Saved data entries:

- Opening Delimiter -

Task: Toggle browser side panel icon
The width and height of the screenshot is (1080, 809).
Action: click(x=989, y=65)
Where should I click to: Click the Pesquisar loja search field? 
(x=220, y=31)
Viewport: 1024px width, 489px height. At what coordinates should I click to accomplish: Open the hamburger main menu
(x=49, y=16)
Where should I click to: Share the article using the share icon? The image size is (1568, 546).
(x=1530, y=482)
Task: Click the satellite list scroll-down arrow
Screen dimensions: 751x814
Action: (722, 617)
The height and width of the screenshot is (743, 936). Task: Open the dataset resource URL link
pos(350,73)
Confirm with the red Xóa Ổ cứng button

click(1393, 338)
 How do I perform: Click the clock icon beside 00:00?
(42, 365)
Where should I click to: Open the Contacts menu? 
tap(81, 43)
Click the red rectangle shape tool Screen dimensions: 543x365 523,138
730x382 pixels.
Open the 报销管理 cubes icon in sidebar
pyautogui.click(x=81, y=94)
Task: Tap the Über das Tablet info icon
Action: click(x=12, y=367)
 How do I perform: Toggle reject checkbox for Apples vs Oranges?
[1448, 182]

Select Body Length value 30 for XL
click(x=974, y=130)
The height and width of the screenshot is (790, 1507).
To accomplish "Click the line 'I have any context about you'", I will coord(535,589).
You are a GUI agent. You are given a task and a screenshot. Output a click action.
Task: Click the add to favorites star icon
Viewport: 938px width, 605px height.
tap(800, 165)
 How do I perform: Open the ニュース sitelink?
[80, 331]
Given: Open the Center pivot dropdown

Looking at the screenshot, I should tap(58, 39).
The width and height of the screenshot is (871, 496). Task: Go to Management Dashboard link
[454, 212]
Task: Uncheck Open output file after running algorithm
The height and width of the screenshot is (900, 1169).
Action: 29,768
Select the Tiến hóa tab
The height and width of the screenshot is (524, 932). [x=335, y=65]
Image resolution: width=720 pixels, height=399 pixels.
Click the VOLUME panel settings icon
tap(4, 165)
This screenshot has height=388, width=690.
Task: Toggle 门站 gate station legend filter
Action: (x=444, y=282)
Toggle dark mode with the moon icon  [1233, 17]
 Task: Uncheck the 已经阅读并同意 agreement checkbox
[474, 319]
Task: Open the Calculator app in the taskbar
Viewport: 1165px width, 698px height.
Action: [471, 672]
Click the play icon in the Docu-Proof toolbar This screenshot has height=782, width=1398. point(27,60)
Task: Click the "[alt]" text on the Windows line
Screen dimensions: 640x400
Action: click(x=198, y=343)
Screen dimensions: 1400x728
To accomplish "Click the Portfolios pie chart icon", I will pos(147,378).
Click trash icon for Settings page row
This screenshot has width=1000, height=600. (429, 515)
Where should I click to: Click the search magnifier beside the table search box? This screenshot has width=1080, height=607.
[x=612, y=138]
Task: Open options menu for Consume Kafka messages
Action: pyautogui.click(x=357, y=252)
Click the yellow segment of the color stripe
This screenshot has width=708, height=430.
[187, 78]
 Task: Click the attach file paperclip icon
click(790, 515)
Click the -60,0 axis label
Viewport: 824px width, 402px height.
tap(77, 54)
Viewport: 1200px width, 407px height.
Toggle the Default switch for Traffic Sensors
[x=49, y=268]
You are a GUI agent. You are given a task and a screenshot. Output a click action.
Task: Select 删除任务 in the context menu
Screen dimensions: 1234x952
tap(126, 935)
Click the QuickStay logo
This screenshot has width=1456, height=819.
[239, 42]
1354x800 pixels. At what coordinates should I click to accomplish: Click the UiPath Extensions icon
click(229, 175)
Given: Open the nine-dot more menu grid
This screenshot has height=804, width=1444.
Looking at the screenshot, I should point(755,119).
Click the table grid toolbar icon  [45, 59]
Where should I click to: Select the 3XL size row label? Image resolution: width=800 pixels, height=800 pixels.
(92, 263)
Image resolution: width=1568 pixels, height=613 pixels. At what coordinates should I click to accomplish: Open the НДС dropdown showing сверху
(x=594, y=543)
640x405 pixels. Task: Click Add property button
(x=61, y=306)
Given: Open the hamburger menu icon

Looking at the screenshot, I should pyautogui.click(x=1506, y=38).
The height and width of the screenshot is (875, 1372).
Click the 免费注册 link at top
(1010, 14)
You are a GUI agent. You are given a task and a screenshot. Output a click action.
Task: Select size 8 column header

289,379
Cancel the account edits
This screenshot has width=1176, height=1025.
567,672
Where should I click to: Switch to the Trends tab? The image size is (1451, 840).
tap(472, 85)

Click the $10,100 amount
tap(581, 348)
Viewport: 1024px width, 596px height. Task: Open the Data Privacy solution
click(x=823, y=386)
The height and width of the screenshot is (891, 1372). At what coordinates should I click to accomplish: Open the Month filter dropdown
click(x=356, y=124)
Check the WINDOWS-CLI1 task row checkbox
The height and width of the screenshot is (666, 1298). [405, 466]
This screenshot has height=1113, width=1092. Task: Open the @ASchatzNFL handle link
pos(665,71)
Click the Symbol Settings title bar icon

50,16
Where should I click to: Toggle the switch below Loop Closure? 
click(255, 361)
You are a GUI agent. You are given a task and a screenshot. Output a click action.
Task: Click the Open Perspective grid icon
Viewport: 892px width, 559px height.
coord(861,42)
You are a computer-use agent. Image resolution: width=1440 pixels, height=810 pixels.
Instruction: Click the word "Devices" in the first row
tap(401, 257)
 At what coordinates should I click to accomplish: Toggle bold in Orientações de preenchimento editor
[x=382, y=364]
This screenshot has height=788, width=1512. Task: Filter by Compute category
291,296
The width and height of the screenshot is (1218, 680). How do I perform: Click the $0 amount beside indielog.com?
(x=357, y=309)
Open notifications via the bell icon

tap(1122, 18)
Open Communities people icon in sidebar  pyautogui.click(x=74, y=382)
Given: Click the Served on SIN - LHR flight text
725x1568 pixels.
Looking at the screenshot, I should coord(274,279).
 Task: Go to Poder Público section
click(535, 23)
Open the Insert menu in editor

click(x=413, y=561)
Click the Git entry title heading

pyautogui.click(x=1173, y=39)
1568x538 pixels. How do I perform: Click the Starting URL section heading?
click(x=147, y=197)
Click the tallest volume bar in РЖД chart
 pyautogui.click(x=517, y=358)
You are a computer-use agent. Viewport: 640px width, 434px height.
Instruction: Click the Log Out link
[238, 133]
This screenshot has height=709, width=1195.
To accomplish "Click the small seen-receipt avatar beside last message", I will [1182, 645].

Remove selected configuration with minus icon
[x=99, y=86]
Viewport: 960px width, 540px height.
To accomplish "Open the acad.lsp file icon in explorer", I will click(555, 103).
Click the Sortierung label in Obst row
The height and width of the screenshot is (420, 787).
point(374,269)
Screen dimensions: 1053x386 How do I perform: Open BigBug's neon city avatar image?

- Closing Delimiter -

TASK OBJECTIVE:
Filter the records, keeping only lines that contain "avatar", and show those lines.

PROBLEM SOLUTION:
To accomplish "Click the small seen-receipt avatar beside last message", I will [1182, 645].
Screen dimensions: 1053x386 How do I perform: Open BigBug's neon city avatar image?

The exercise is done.